Washougal Mayor David Stuebe, a Republican candidate for Washington state’s Legislative District 17, Position 2 seat, is defending his recent Facebook post urging voters to drop their ballots at an unofficial box located inside a faith-based homeschool resource center in Vancouver, a location Stuebe described as a “conservative-leaning” site.
On Monday, Stuebe said his Facebook post was an effort to “be a part of the solution, not the problem.”
“As everyone is probably aware, there was a ballot drop box in Fisher’s Landing that was set on fire in the early morning hours Monday,” Stuebe stated in the Oct. 31 Facebook post. “There is a lot of concern about continuing to use these boxes, yet taking one’s ballot to the elections office might be too far. There is another option. Firmly Planted Homeschool Resource Center has a ballot box that is safely inside their building. You can drop your ballot there and they will transport them to the elections office each day.”

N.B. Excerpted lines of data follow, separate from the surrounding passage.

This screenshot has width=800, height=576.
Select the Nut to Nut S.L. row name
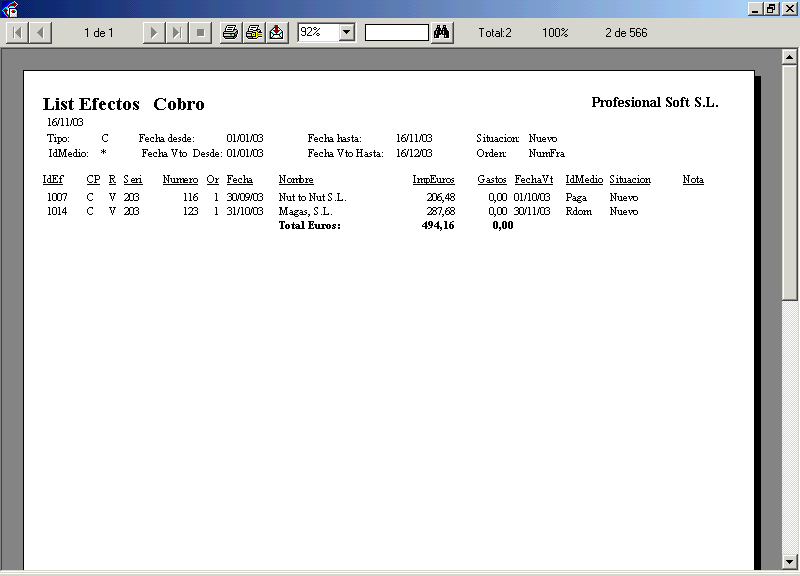pos(312,198)
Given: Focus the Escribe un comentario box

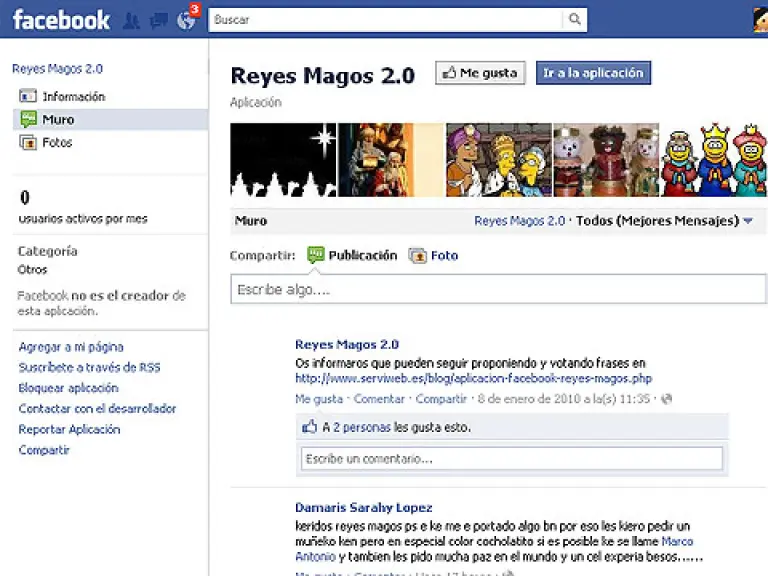Looking at the screenshot, I should (511, 459).
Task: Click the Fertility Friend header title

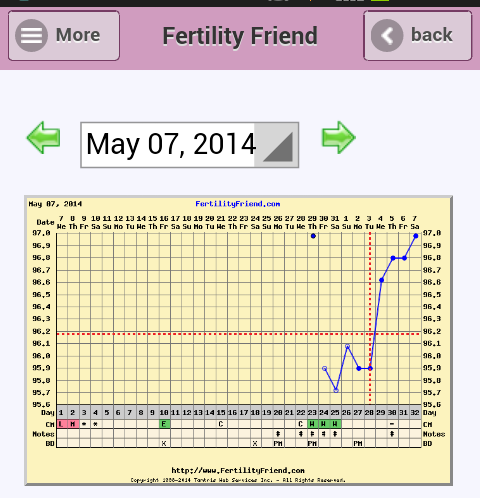Action: (x=240, y=36)
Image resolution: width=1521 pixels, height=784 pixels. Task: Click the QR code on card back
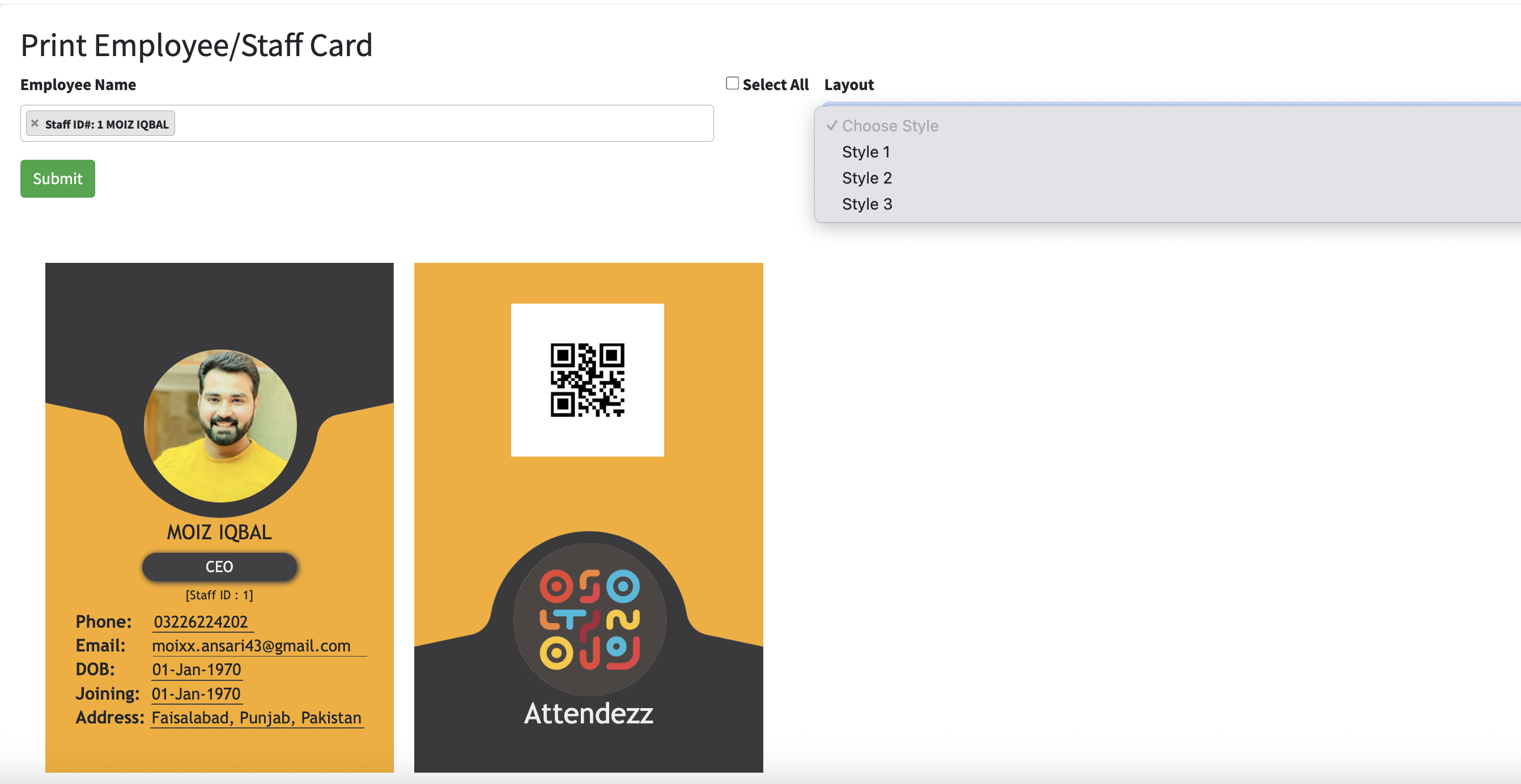point(587,380)
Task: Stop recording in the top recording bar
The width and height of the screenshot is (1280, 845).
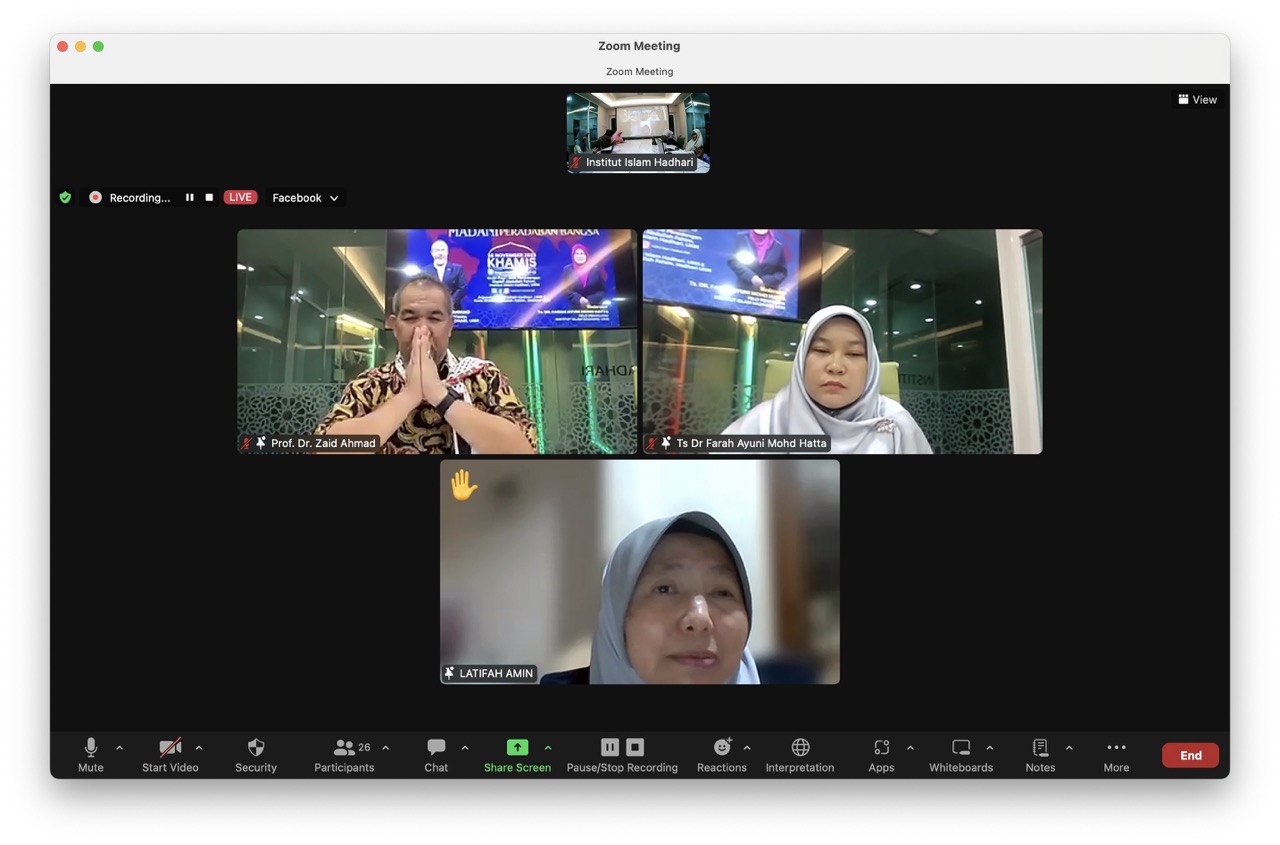Action: [x=209, y=198]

Two days prior to Stuebe’s post, Clark County Auditor Greg Kimsey warned on his Facebook page that the box inside Firmly Planted “is not an official ballot drop box and is not affiliated with the Clark County Elections Office” and told The Columbian, The Post-Record’s sister paper, that, while he isn’t questioning the good intentions of people at Firmly Planted who are collecting the ballots, he would advise voters that “even people with good intentions don’t follow through sometimes” and said county elections officials “strongly encourage voters to not give their ballots to anyone they don’t know and trust.”